Put every line from the one holding "Select the Network adapters tree label" through the one holding "The image size is (1123, 369). coord(892,36)", both included, into a JSON list of strings with one string per line. Skip blank lines and leave the pictures out.

RECORDS FOR THIS TASK:
☆ ☆ ☆ ☆ ☆ ☆ ☆
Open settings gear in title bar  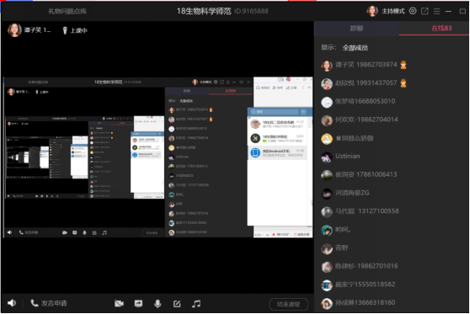tap(413, 11)
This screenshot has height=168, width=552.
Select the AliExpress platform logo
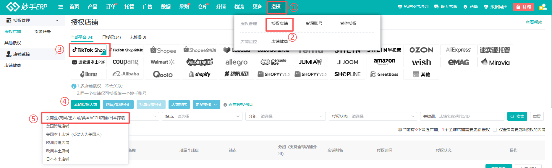[x=458, y=50]
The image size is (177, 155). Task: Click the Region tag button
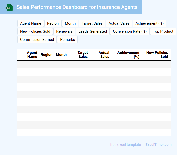pos(53,23)
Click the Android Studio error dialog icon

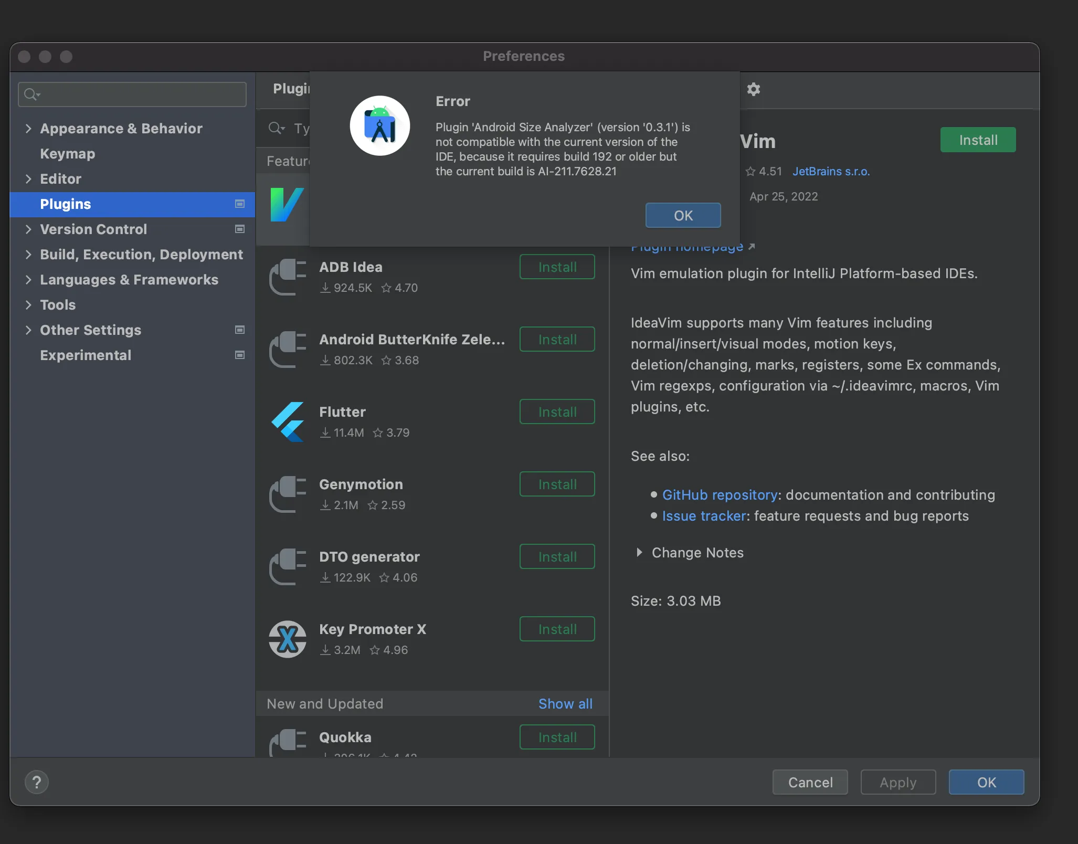click(x=380, y=126)

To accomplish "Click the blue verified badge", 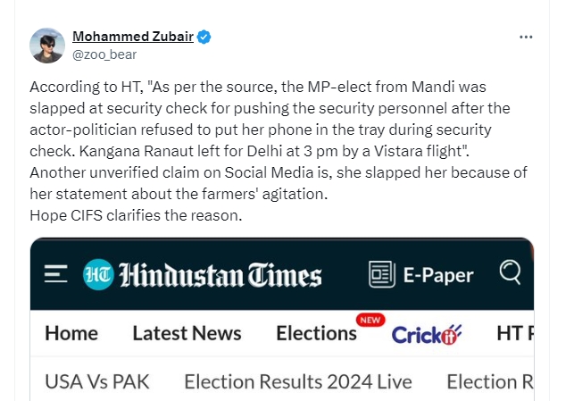I will pyautogui.click(x=204, y=38).
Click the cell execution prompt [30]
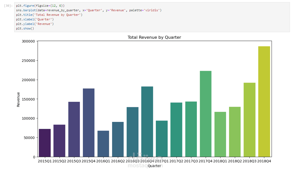The width and height of the screenshot is (291, 172). pos(8,6)
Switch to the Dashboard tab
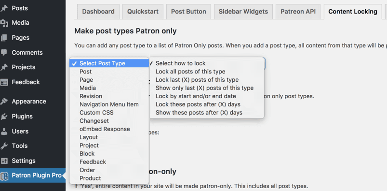 click(x=98, y=12)
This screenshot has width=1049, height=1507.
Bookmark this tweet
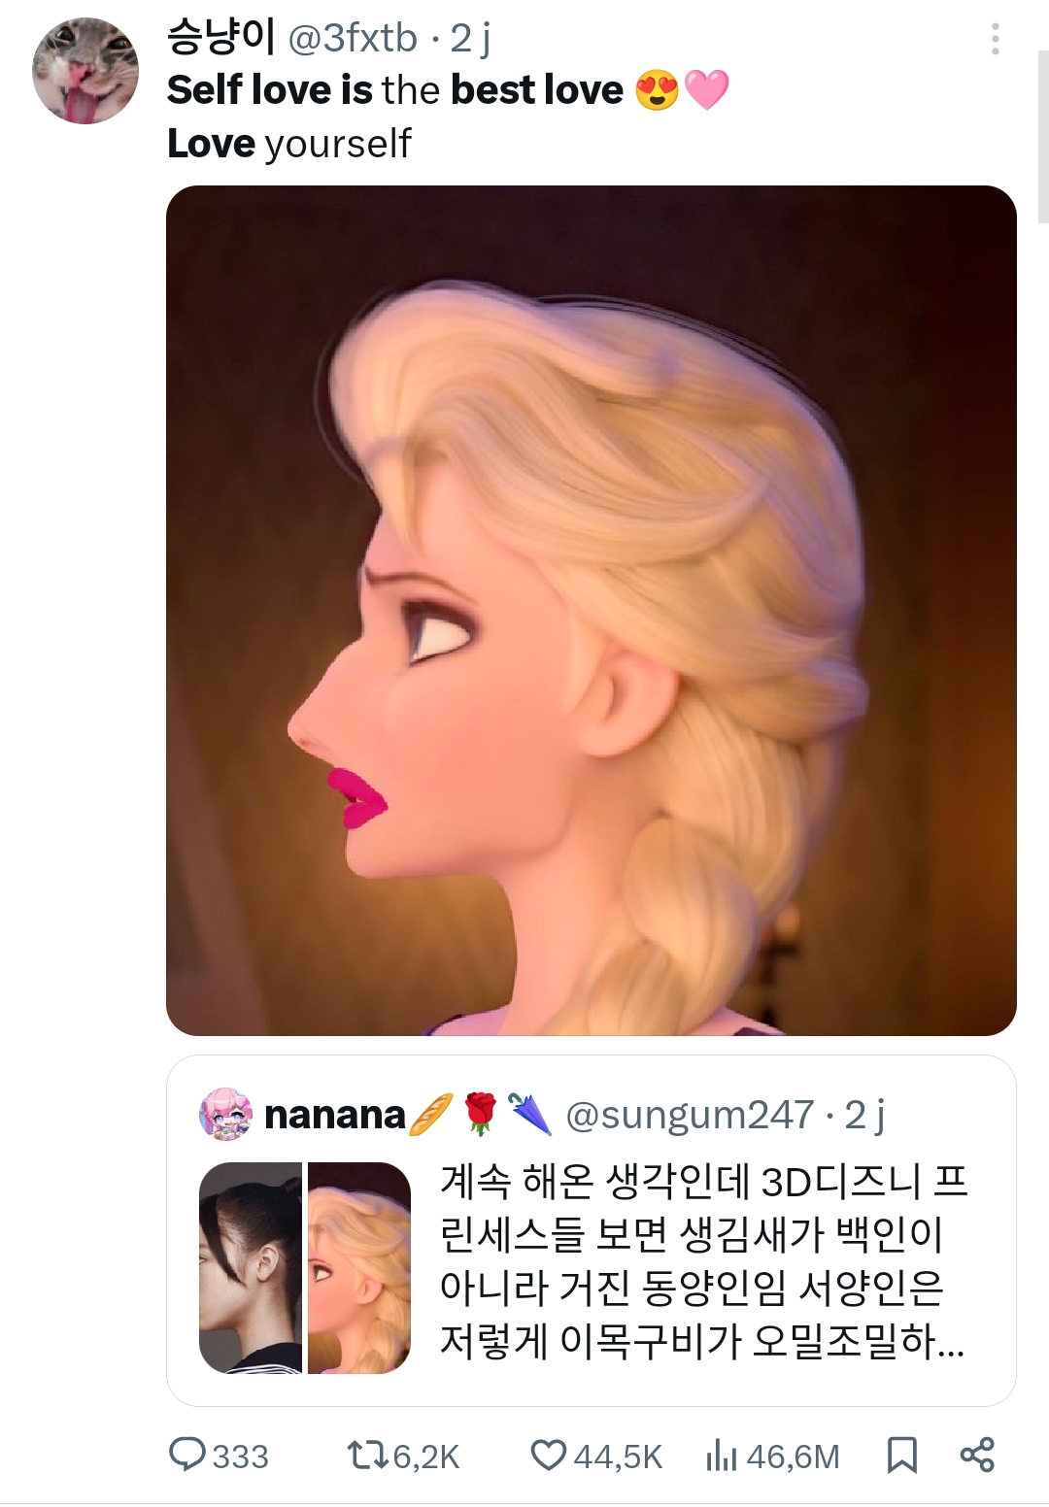pyautogui.click(x=902, y=1455)
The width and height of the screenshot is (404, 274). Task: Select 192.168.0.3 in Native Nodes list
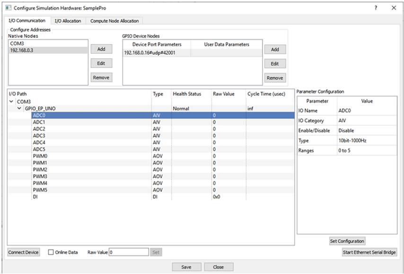(22, 51)
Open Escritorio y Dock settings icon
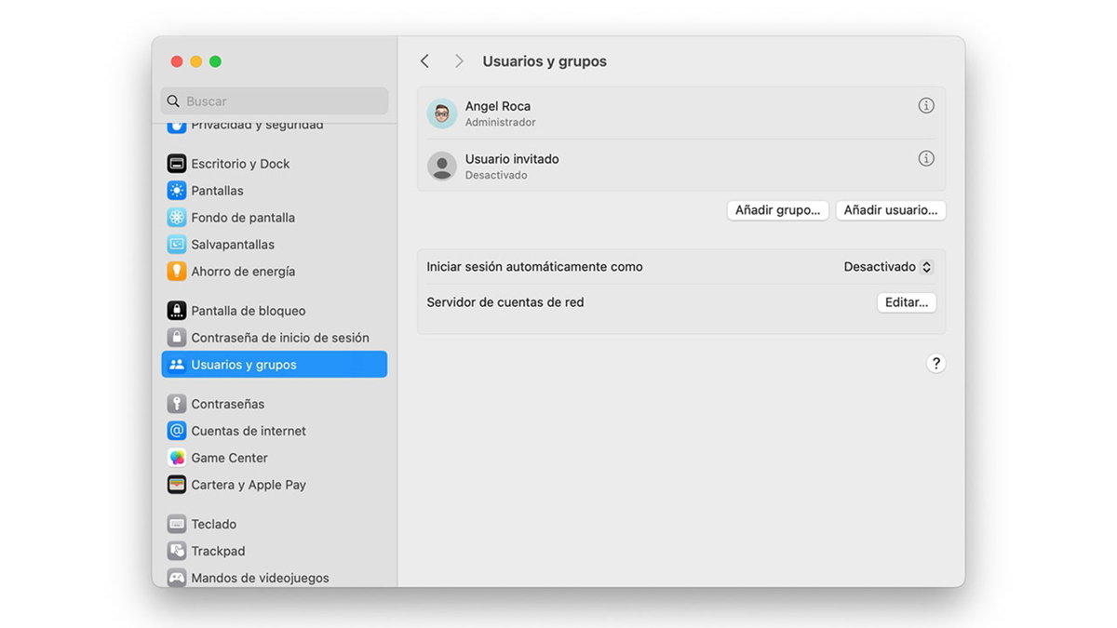 click(177, 164)
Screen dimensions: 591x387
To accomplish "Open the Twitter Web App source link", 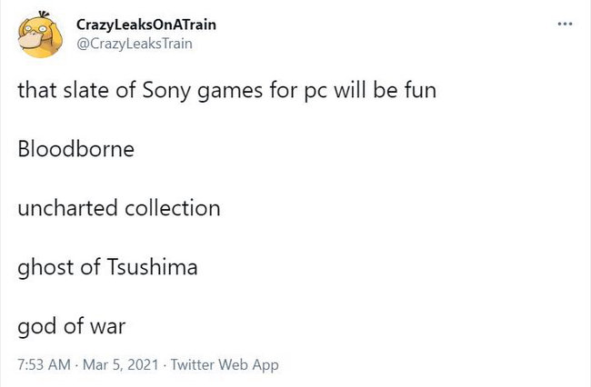I will pyautogui.click(x=225, y=365).
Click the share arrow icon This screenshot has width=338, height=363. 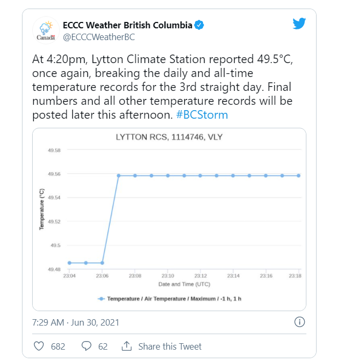[126, 346]
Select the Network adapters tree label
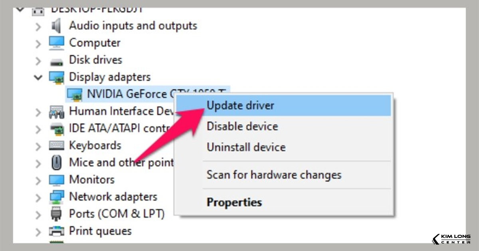The width and height of the screenshot is (479, 251). tap(113, 197)
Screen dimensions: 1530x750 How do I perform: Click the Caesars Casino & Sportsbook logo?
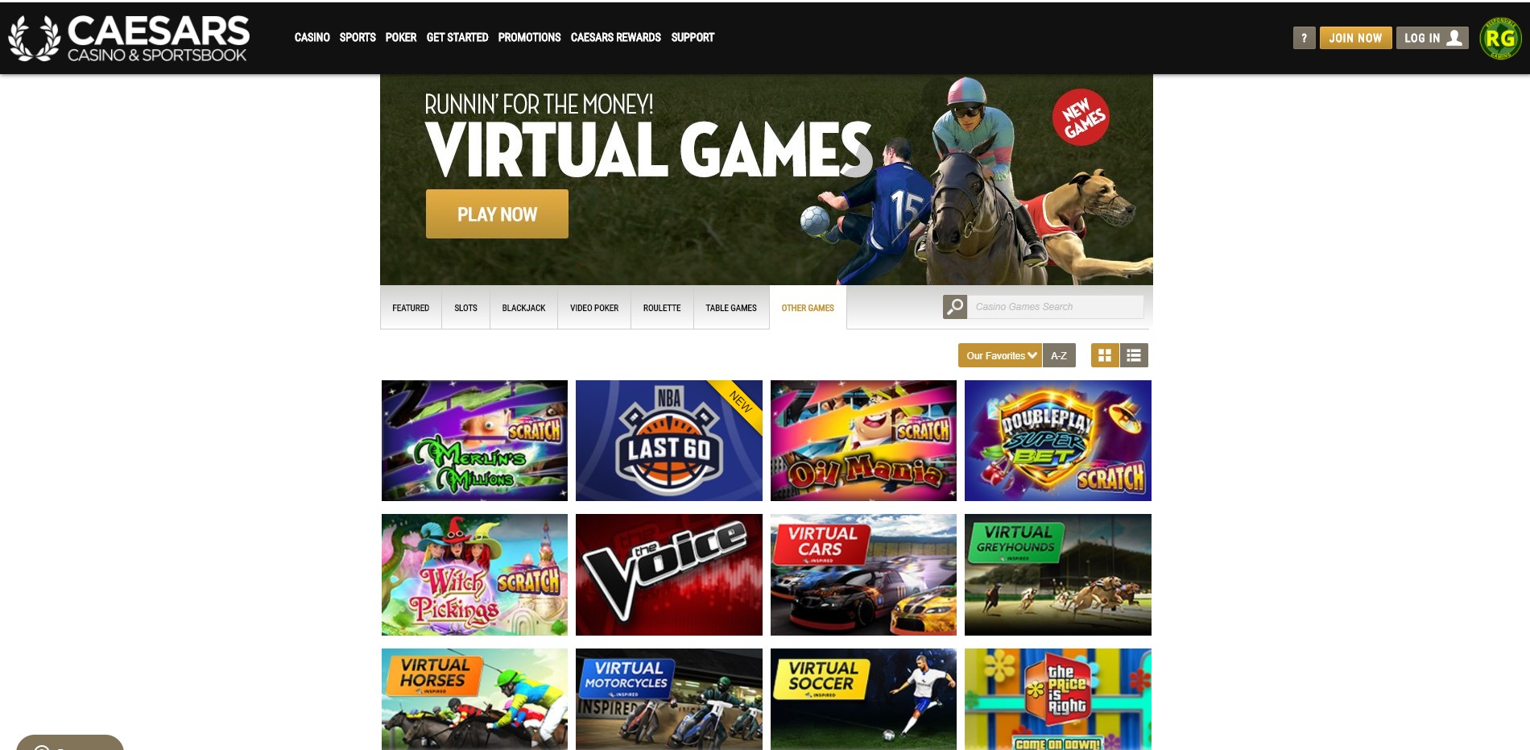[x=129, y=38]
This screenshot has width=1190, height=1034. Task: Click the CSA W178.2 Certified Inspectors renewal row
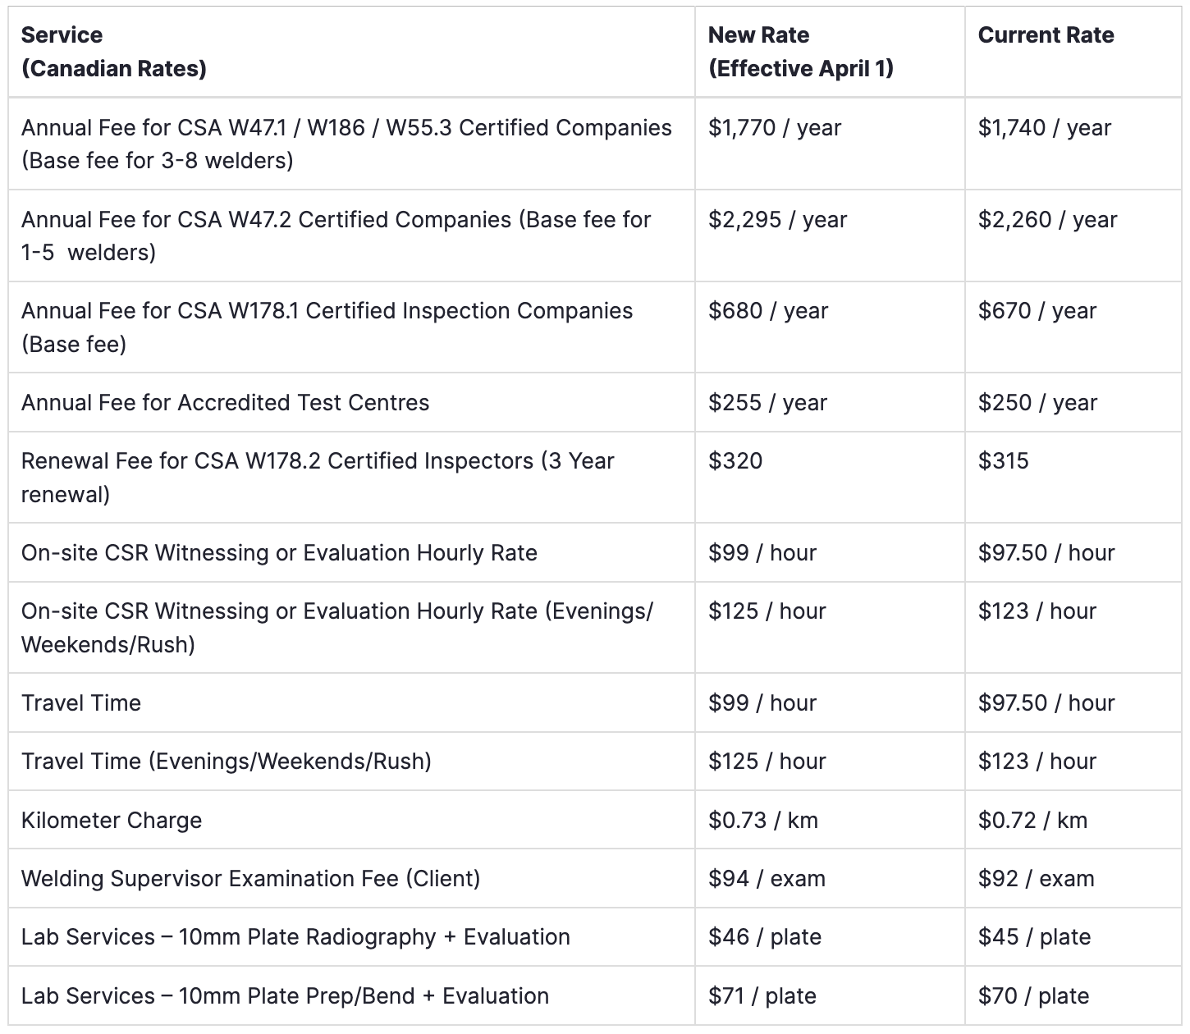[318, 477]
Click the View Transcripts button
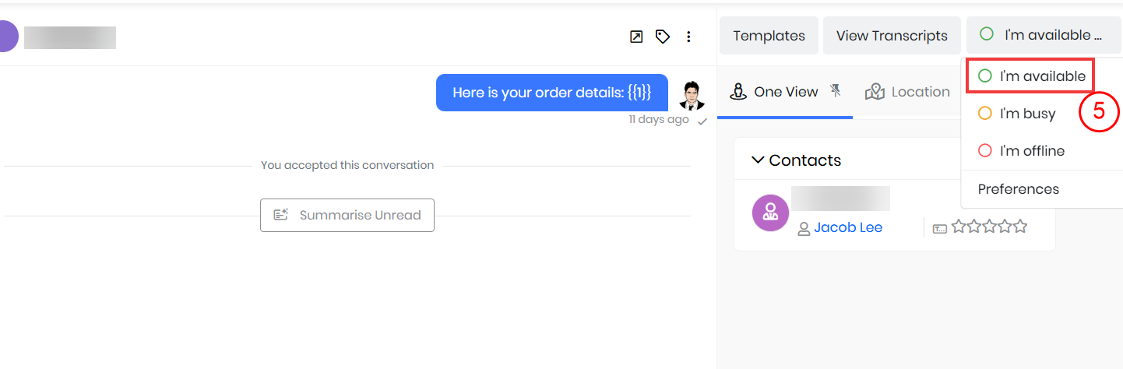The image size is (1123, 369). coord(892,36)
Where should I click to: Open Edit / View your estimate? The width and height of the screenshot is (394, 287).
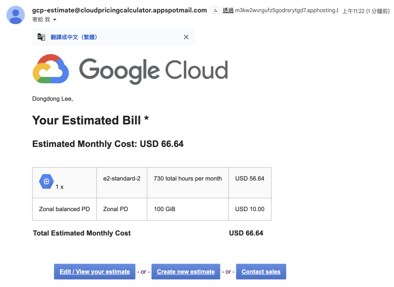coord(95,271)
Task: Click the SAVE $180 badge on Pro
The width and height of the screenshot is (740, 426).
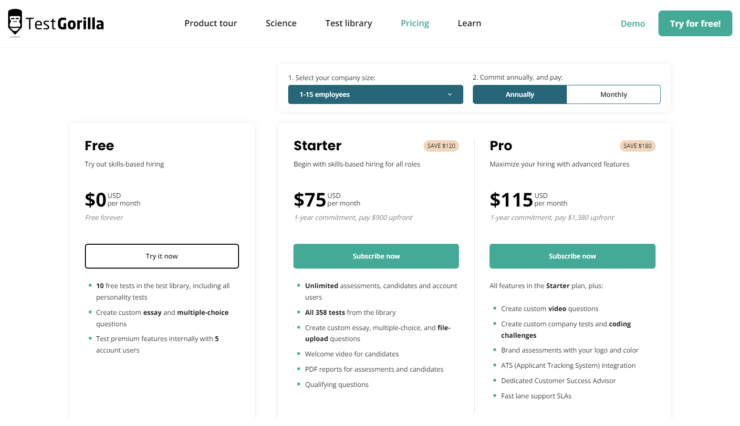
☆ ☆ ☆ ☆ ☆ ☆ ☆
FINAL ANSWER:
[
  "Select the Network adapters tree label",
  "The width and height of the screenshot is (479, 251). tap(113, 197)",
  "Screen dimensions: 1530x750 How do I perform: Click the Caesars Casino & Sportsbook logo?",
  "[x=129, y=38]",
  "This screenshot has width=1190, height=1034. Task: Click the CSA W178.2 Certified Inspectors renewal row",
  "[318, 477]",
  "Click the View Transcripts button",
  "The image size is (1123, 369). coord(892,36)"
]